Pedagogy of the Oppressed is a 1970 work on social science by Paulo Friere. It was first published in Portuguese in 1968, and was quickly translated into English and Spanish. Freire had been a literacy teacher amongst peasants in Brazil, an activity that, due to Brazil's entrenched class system and political situation, had many social and political ramifications.
The work was often cited and described as I went to graduate school in education, although it was usually more in the context of Freire's overall story than the specific contents of the work. And the story of Freire's dedication to education, and the political persecution he suffered, is truly an important story.
But the book itself, in my view, has many problems. Actually, it only has one problem, but it is a pretty big problem. The book is very, very tedious. Boring. Repetitive. One of Freire's great practical and theoretical contributions was to describe education as a two way street, a dialog as opposed to a process of "banking", and yet he ironically chooses to advocate for that in a book that is, despite its short length, full of repetitive passages of revolutionary jargon and existentialist philosophy.
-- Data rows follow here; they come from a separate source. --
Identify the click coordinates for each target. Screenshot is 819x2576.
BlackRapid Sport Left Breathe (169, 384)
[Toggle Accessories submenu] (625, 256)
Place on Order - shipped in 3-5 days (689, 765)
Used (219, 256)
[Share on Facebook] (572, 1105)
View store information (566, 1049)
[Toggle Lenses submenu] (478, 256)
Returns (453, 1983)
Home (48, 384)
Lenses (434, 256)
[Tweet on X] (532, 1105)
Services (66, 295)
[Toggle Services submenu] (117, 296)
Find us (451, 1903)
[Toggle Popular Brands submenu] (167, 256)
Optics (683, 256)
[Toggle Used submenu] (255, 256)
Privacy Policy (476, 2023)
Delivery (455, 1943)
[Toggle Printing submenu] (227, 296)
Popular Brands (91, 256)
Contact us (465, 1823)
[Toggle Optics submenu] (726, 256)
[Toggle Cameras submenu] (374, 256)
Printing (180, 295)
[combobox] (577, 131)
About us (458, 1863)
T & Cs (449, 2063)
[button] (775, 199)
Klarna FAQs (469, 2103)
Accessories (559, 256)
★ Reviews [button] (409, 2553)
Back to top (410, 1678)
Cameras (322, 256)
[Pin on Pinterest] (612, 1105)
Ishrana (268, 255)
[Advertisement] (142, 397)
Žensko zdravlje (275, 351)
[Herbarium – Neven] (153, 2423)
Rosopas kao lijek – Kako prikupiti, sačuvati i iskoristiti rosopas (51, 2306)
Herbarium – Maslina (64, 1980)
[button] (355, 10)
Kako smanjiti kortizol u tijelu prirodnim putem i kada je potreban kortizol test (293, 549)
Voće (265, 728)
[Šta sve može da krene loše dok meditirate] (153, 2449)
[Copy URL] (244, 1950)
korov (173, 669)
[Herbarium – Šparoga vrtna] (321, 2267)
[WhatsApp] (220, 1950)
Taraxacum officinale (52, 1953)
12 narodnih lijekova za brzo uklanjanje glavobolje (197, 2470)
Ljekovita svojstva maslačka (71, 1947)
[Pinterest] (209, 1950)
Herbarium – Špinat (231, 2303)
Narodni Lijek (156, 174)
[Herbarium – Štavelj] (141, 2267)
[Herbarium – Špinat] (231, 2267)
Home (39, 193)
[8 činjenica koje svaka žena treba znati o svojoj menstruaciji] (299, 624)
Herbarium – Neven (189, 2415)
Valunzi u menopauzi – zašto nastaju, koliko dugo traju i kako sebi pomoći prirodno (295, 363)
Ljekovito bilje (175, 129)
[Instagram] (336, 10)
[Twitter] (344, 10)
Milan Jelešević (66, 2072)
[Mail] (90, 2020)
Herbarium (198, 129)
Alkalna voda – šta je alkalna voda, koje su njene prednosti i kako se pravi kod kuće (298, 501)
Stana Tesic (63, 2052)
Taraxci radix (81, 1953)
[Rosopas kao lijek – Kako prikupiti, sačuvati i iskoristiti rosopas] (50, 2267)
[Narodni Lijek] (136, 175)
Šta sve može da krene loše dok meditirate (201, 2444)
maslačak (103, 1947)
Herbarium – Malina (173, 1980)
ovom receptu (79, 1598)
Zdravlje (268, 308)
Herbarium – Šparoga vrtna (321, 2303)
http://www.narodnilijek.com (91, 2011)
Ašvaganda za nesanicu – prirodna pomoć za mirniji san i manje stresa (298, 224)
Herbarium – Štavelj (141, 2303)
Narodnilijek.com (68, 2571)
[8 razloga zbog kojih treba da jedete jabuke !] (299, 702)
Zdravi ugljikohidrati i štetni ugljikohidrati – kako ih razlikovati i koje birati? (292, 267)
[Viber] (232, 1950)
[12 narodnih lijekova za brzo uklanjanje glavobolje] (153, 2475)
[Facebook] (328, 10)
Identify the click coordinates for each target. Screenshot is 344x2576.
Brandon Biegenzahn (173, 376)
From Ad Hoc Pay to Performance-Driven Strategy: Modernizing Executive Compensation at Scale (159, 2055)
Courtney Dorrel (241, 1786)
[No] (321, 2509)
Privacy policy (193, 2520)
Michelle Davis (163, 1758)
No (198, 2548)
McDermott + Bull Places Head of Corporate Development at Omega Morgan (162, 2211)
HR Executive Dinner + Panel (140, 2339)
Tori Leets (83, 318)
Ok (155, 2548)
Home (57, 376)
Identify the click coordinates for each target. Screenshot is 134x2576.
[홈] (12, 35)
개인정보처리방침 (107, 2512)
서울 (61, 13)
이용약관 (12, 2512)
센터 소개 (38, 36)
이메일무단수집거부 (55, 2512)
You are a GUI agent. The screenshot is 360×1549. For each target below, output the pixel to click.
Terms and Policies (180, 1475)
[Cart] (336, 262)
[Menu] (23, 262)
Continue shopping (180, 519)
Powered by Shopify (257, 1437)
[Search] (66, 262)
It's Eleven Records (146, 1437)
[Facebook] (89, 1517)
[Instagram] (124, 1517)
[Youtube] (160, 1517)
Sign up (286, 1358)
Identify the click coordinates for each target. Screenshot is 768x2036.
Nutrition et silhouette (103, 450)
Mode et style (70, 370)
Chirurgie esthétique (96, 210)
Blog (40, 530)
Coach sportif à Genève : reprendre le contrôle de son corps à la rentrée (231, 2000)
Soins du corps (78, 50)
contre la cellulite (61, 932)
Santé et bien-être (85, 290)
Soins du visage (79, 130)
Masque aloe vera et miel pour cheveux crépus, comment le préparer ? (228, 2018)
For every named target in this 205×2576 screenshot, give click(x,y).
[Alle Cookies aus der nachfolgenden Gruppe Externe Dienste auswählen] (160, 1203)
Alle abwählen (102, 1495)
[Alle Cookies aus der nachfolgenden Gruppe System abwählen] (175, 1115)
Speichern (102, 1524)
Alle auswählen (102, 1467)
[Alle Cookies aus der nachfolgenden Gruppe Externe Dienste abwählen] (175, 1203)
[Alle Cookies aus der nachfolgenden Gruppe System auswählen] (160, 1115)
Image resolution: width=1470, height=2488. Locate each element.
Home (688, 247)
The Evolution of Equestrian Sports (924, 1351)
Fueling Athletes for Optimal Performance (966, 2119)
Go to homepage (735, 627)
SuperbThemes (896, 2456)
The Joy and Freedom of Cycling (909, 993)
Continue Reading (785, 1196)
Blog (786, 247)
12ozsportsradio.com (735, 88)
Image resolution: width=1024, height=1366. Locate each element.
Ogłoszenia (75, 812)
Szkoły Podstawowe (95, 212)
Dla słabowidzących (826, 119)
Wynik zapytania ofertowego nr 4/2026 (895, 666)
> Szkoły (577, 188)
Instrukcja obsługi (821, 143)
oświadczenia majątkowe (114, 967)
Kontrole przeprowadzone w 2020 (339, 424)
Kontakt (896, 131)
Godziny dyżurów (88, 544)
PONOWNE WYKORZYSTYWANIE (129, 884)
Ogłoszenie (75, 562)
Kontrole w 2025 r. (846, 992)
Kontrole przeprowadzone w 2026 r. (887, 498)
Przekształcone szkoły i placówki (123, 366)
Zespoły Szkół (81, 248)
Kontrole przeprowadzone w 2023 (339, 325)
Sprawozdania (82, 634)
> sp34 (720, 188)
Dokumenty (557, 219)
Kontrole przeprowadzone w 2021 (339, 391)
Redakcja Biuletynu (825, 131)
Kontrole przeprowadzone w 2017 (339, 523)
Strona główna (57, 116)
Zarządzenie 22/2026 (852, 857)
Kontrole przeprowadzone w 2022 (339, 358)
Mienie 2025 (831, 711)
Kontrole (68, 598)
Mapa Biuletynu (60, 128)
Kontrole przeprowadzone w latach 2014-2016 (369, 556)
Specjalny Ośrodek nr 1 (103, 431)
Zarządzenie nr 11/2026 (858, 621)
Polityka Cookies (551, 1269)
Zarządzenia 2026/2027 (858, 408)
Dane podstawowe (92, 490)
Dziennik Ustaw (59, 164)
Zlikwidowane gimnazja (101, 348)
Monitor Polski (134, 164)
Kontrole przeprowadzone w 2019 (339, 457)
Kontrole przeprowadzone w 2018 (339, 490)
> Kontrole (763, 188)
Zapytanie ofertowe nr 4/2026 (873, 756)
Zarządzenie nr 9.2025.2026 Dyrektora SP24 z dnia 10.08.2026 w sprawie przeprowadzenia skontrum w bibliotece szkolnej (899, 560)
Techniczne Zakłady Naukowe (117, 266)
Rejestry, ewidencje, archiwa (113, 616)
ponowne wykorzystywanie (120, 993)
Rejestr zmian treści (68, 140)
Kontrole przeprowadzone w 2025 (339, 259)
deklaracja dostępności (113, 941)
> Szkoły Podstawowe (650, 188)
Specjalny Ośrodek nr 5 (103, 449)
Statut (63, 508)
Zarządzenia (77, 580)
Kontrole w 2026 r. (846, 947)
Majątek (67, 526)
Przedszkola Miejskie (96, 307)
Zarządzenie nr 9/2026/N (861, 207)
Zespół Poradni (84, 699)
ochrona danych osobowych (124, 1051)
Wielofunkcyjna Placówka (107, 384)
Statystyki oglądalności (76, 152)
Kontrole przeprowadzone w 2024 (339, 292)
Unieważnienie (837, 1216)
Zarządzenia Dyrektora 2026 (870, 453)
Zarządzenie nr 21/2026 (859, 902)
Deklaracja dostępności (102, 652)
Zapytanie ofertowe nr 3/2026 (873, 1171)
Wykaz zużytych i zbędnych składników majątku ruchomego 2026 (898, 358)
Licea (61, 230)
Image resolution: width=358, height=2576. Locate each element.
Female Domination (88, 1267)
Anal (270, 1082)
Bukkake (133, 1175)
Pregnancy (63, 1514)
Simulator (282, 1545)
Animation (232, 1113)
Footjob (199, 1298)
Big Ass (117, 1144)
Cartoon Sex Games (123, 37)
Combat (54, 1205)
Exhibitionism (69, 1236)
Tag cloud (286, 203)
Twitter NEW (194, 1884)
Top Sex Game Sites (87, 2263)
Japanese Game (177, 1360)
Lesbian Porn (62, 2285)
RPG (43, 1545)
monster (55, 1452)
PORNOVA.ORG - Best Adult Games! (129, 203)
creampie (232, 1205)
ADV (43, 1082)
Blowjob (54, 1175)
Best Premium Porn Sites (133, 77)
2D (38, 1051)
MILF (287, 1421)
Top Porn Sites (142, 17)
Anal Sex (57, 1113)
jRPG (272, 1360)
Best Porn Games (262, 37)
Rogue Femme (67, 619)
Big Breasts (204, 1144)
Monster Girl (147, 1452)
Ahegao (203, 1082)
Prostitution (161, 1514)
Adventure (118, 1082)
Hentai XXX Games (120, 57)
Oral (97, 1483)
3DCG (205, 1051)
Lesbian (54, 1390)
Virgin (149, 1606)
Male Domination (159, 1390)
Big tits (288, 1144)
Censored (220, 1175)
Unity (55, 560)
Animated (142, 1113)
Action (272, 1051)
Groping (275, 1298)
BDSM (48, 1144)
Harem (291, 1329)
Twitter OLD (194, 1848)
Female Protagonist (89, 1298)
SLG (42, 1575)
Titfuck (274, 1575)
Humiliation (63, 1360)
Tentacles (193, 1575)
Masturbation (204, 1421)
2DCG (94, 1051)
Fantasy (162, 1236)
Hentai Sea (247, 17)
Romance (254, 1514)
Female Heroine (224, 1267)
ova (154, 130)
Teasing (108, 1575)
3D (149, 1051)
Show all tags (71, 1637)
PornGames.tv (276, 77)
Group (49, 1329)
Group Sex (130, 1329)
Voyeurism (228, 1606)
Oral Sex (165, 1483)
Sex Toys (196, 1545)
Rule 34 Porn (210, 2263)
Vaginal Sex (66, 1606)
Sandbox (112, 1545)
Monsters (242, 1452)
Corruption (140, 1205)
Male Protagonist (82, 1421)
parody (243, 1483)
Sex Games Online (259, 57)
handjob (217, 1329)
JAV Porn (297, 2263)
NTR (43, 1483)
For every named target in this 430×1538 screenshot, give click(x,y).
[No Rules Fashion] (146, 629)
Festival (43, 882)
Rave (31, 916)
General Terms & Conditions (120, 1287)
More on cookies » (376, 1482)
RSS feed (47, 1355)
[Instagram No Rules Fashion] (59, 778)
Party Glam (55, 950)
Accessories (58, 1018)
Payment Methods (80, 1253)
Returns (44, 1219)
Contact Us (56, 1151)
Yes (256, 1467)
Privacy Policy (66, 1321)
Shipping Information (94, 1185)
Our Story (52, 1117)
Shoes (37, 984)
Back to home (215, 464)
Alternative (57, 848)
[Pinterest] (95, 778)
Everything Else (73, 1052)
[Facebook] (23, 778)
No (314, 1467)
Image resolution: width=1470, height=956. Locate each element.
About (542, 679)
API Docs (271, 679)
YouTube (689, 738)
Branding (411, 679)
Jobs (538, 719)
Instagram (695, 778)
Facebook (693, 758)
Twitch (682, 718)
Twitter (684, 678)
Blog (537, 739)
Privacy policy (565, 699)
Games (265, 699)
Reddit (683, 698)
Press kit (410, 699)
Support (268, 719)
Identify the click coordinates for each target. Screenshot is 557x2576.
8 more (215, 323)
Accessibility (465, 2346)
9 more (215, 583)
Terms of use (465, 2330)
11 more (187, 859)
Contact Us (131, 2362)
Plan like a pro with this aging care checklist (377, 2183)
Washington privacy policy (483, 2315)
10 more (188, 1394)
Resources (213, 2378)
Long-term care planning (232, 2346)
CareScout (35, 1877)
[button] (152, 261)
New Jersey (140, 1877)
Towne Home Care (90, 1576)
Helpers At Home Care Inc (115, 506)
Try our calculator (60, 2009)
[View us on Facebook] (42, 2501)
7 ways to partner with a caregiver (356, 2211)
The book is also more about social theory in general than the actual process of education. And not just any social theory, but social theory that is rooted in a worldview, in both problems and solutions, that is foreign to me. While both a class system and the attendant flaws it causes in education are present in America, it is not a problem it is to the extent it is in fascist Brazil.
This is not to say that the book is not full of good ideas, and that is critical perspectives are not an important insight into both social and educational theory. The book is very valuable, and has many important passages. But due to its dense prose, it will most likely be talked about and cited more than it is actually read and understood.